I just got back from the gym. I had a training session that went pretty well. It was legs, which is usually really tough. Since my legs are the weakest part of my body, my work out was tough. It gets sort of embarassing when my trainer asks me to do a certain exercise and my legs start shaking uncontrollable. I do wish that I had a little more strength in my legs so that I wouldn't have to deal with my legs shaking like that. It's obvious that my muscles need a lot more work.
The workout went pretty well, which was great. I did struggle quite a bit, but was able to push through and complete all of the exercises. I can definitely sense changes within myself while I have been doing these sessions and while I've been exercising on my own, but I wish that changes happened sooner. Hell, I wish that I could wake up in the morning and have the exact body that I want. I have to work at it, though. The most unfortunate part of it all is that it takes such an extravagant amount of time and work. It's not like I can just dedicate all of my time every day to exercise.
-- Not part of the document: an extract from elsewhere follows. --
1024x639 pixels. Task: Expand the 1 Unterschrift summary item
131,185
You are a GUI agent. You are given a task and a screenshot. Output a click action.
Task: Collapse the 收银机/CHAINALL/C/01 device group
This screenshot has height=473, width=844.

It's sort of unfortunate, honestly.
I have been working really hard on my body strength. Every day, I've exercised for at least 20 minutes. I'm so glad that I have stuck to this change in my life. It would have been so easy for me to have given up and stopped all of this, especially after all of the frustration from the inability to continue running. I am SO frustrated that I haven't been able to run lately. So. Frustrated. Actually, to the point that it feels like all I ever talk about in this blog is my sprained ankle, wah wah wah. I could have just given up and spent my time laying around, but I haven't. I'm glad with the changes that I have made. I'm also glad that I'm healing a little bit. I'm so looking forward to getting out there and running regularly again.
I'm definitely working on my time management skills. Today is a prime example. I've been trying to find ways to use every free minute to it's fullest extent. Today, I got up, read some news online while I got dressed, then went to work. I was scheduled until 5:15, but was able to get done about 30 minutes early, so I got to hurry home for my training session. I got home, got dressed, and left within just a little bit of time. I was a little late to my training session, which I was disappointed in, but I'm at least fortunate that I got there and got to work out. Like I said before, my legs were literally shaking at the end of the work out. I know that means that I'm pushing my boundaries and I KNOW that's positive. It's just really tough sometimes, because I want to see changes in me, but they are coming slowly. I'm possibly one of the most impatient people that I know. Quite possibly. I just wish I could have a few extra hours in the day in order to effectively manage my time, in order to reach more of my goals.
I feel that I'm a goal oriented person. Today, though, I've wondered if I've set my sights too high. Maybe my goals are unreachable. Goodness, I hope not. I want to be athletic. I want to run more marathons. I want to be Boston Qualified. I dream of being a certified SCUBA diver, a triathlete, maybe a personal trainer. I want to write novels, to be a professor, to make a difference. I want to organize events for epilepsy awareness.
I hope that one day I can reach all of these goals and more. I want to make a difference in the world. That had been my dream for my entire life. I know that I can reach it. I just have to continue to push myself as hard as I can. There is no option. If I do my best, work my hardest, there is no option but success... at least at some point in the future.